Another mistake people make is to buy their annuity from their pension provider without looking for a better deal – known as taking the open market option. Also, if you have a larger pension pot you may be willing to take on more risk in the hope for a bigger income. A fixed-term annuity pays a guaranteed income for a set number of years, at which point you take out another policy. If annuity rates have increased or your health changes, you could get a bigger income, but you will get less if rates have fallen. Investment-linked annuities are another option and keeps your pension invested in the stock market, but again, this could rise as well as fall.

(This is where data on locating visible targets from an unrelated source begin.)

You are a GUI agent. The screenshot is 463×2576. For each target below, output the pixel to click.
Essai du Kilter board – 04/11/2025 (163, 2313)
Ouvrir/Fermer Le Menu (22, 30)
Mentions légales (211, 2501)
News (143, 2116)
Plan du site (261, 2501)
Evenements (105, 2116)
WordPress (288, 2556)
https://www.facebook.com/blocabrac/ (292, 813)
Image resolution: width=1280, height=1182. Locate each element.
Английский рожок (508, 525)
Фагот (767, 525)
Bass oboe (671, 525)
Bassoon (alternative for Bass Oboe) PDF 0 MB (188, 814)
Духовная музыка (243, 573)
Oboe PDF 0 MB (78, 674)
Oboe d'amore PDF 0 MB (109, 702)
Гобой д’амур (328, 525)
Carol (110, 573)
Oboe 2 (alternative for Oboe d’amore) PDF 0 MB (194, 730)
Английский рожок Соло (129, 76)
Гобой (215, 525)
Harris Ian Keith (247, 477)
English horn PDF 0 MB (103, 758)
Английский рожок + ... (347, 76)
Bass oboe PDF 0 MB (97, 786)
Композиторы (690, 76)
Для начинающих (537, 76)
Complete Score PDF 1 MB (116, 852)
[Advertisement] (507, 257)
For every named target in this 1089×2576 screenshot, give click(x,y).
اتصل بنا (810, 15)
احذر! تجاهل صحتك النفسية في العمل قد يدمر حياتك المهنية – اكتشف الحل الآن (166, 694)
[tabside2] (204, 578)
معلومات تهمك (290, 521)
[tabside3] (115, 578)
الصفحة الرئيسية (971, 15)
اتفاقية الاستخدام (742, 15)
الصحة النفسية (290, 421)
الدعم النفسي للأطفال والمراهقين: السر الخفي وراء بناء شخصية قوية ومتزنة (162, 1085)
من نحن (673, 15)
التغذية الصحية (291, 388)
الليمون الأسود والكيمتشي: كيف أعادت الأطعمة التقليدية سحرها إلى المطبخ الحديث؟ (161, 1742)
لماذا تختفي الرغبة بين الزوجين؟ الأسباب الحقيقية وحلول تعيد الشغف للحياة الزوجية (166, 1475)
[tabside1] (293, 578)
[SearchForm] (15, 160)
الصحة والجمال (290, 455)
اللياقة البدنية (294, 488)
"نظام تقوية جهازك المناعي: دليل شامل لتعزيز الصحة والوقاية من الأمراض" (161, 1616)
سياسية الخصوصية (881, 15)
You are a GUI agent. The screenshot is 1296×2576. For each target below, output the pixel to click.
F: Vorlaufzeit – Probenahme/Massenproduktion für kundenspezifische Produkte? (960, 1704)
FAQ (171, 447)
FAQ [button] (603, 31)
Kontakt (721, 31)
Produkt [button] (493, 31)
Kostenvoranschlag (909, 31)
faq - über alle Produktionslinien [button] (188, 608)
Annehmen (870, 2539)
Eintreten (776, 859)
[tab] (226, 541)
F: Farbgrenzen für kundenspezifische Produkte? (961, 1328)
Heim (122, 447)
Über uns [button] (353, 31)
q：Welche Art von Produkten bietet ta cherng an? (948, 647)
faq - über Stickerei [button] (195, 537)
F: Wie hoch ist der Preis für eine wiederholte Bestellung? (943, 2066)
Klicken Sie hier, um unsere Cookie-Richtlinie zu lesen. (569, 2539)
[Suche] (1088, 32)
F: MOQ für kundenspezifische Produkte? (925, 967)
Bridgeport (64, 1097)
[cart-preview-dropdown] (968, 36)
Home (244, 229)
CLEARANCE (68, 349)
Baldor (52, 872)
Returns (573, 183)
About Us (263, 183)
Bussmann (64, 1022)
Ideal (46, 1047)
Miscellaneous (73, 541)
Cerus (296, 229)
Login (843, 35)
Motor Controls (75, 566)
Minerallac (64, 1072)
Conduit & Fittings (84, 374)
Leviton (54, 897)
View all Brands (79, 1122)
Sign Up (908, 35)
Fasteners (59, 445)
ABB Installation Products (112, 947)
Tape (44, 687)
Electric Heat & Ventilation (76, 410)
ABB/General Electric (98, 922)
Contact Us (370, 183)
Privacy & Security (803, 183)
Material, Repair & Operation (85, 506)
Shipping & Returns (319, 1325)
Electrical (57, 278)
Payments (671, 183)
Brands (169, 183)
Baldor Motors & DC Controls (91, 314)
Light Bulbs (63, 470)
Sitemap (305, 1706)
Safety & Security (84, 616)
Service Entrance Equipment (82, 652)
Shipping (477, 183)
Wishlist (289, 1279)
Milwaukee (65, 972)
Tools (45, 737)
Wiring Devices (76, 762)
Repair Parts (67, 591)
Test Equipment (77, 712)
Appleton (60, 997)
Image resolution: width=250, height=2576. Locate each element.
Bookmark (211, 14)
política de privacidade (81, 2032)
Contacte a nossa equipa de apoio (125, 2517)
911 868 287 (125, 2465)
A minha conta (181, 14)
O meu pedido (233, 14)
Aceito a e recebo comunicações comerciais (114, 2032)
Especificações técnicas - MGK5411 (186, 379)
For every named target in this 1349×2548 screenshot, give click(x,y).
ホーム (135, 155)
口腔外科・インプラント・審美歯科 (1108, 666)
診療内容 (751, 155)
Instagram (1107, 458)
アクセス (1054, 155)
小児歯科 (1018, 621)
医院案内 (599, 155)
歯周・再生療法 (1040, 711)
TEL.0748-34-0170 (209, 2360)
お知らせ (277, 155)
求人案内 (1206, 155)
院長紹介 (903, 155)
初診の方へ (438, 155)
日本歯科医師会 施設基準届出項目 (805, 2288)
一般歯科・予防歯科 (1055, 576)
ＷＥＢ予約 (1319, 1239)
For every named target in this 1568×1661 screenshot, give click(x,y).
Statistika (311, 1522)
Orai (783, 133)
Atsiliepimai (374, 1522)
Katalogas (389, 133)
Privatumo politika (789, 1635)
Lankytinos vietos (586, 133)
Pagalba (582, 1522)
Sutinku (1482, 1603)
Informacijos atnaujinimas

Beyond pensions, other ways to ensure your loved ones are catered for is to take out separate life insurance. "They could arrange separate life cover or use other savings such as ISAs that would be passed to the surviving spouse and generate an income," says Adrian Lowcock of IFA Bestinvest.
Adrian Lowcock, Bestinvest
"Before retirement, make sure you have death benefit nominations in place so if something happens the surviving spouse gets the pension pot. Post-retirement or when drawing benefits, if you're buying an annuity and it is the only source of income or capital available, then it is usually worth buying a spouse's pension and or a guaranteed period."